─── INPUT FOR THIS TASK
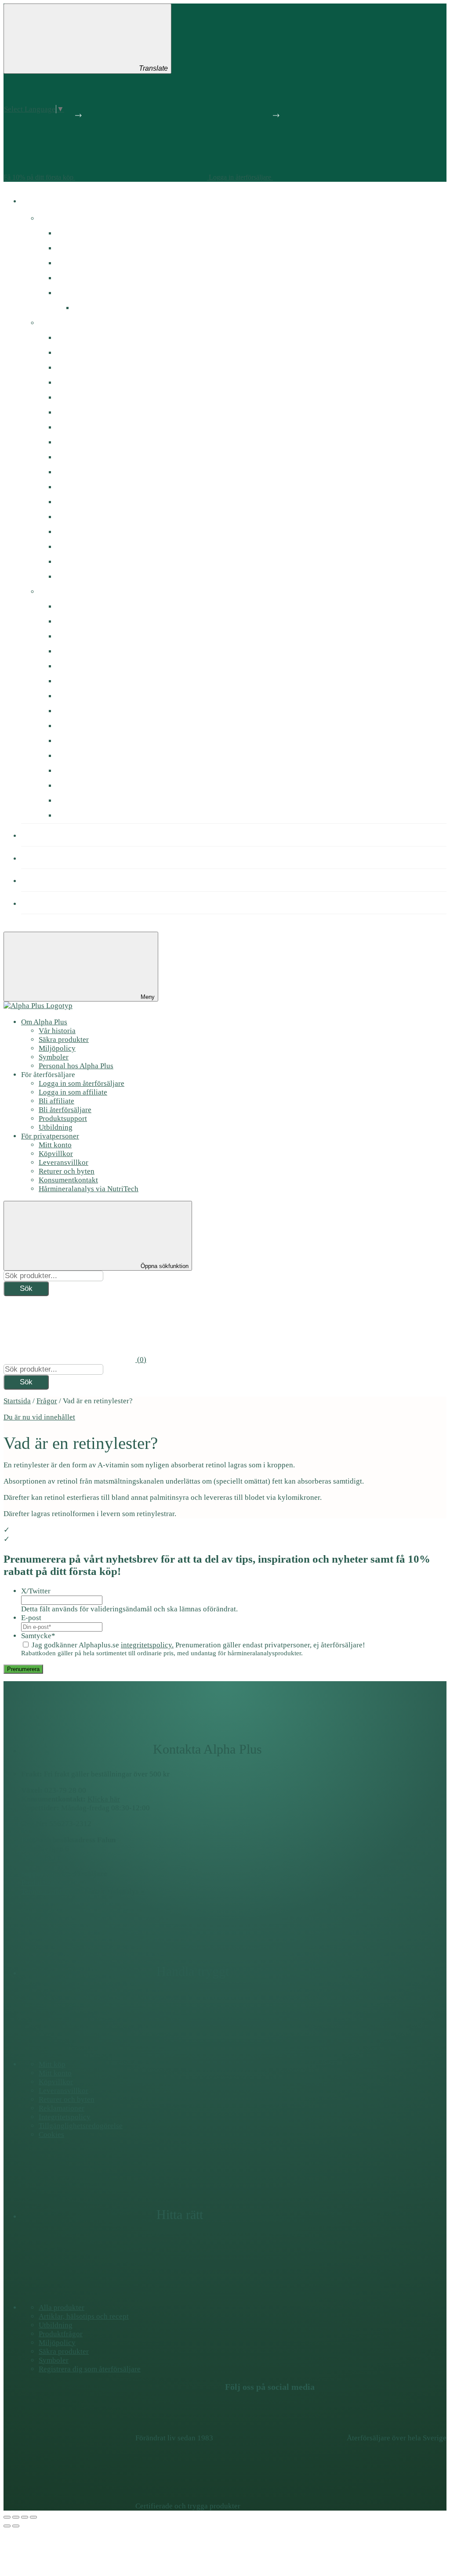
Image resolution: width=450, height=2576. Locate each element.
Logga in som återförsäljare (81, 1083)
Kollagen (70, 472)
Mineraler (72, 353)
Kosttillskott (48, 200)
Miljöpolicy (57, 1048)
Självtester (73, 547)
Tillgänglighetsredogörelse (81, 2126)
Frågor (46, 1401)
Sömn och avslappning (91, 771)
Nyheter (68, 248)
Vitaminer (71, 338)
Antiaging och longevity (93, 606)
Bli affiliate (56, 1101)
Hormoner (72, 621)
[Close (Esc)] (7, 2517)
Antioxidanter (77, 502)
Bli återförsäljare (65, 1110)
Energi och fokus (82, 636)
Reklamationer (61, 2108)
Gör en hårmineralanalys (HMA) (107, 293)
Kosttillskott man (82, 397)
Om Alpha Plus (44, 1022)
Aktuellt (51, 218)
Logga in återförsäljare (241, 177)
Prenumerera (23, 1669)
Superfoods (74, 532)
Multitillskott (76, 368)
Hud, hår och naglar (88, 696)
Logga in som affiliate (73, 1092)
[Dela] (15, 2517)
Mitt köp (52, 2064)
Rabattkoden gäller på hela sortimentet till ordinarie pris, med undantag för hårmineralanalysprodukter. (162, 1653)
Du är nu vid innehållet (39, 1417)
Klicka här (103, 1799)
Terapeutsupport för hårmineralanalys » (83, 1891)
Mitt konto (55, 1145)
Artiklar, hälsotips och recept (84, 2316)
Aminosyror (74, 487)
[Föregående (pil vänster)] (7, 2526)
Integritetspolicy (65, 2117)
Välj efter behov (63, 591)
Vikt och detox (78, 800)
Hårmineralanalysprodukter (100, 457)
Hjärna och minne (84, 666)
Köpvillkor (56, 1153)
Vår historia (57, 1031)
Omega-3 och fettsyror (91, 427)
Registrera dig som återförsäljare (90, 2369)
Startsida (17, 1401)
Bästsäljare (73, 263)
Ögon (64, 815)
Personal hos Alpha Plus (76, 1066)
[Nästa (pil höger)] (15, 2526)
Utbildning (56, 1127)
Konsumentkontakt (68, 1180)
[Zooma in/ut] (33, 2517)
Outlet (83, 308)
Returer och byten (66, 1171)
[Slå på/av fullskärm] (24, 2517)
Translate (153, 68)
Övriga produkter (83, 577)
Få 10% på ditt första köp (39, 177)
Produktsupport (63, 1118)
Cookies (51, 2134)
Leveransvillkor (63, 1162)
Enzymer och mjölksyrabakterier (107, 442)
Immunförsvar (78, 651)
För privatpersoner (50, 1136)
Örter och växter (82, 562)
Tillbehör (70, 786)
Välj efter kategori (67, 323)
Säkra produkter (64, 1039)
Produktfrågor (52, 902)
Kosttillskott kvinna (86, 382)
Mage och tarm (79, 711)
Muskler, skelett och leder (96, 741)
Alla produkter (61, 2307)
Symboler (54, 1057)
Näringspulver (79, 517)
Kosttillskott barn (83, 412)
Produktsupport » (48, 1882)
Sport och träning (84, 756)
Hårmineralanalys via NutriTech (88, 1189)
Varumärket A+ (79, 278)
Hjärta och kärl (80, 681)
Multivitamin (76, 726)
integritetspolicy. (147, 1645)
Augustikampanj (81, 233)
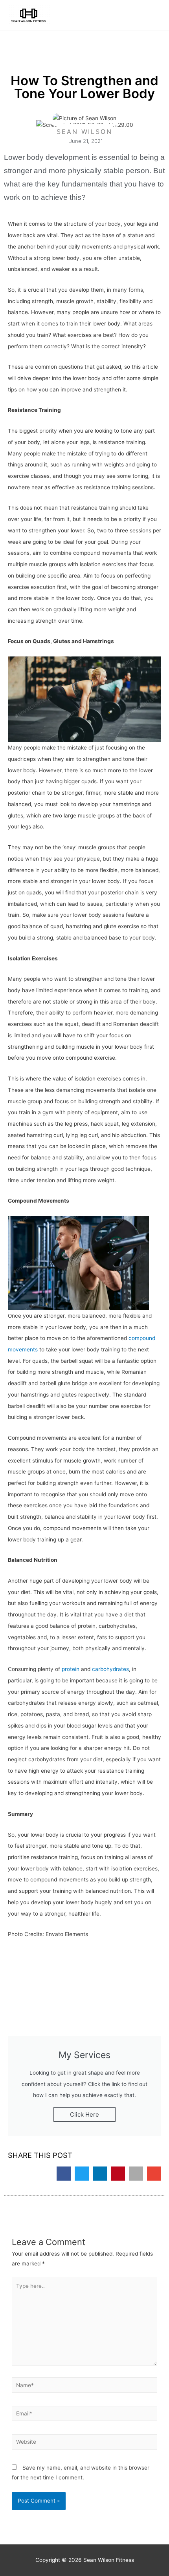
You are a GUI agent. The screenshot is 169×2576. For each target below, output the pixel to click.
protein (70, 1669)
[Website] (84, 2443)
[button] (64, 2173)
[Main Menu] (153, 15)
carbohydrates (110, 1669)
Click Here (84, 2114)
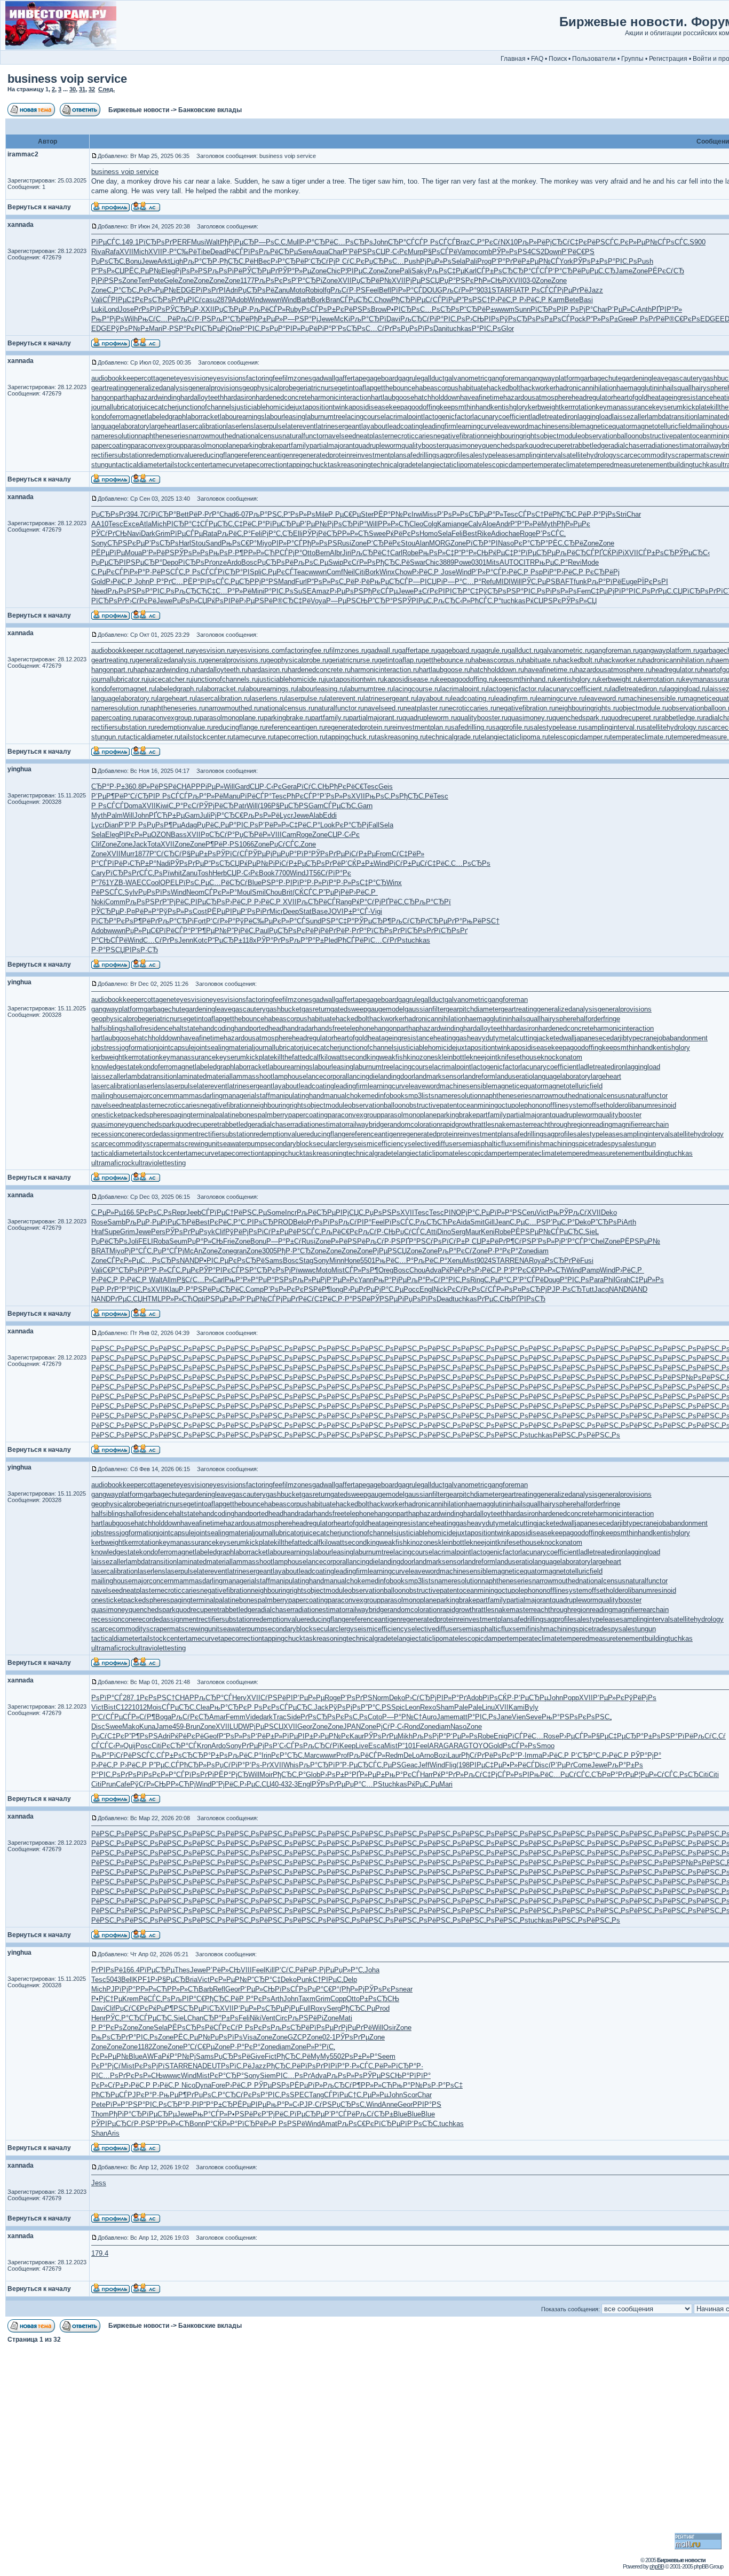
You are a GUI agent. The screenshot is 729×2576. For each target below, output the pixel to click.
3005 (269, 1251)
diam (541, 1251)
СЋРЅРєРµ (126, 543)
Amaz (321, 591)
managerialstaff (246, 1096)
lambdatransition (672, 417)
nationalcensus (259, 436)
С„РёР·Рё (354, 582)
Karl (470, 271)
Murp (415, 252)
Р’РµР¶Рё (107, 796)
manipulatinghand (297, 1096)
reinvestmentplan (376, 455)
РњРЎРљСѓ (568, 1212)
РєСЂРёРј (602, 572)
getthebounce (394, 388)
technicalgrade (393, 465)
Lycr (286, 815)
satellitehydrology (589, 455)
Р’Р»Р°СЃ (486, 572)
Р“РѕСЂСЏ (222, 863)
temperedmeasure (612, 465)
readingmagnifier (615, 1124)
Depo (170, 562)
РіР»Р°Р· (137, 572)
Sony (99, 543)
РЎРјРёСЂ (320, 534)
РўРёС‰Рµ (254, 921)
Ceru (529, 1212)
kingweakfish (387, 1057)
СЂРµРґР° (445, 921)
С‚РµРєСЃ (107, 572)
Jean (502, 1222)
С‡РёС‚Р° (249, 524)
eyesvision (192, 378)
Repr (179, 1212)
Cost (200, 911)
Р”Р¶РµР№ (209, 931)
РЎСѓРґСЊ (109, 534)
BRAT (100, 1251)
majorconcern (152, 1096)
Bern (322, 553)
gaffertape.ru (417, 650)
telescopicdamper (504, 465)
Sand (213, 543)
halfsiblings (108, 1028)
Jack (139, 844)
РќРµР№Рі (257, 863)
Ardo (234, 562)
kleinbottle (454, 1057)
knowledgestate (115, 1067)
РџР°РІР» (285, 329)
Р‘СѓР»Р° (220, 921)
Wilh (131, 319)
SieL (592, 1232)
──────
> **TASK STATEMENT**
Your task is to copy every line of the entries that contains the string "output".

> **ANSWER SPACE**
You are a GUI agent. The screenshot is 169×2576. For each target below, output the pixel to click.
You are a GUI agent. The screenshot is 729×2576. For each target below, output the pixel to click.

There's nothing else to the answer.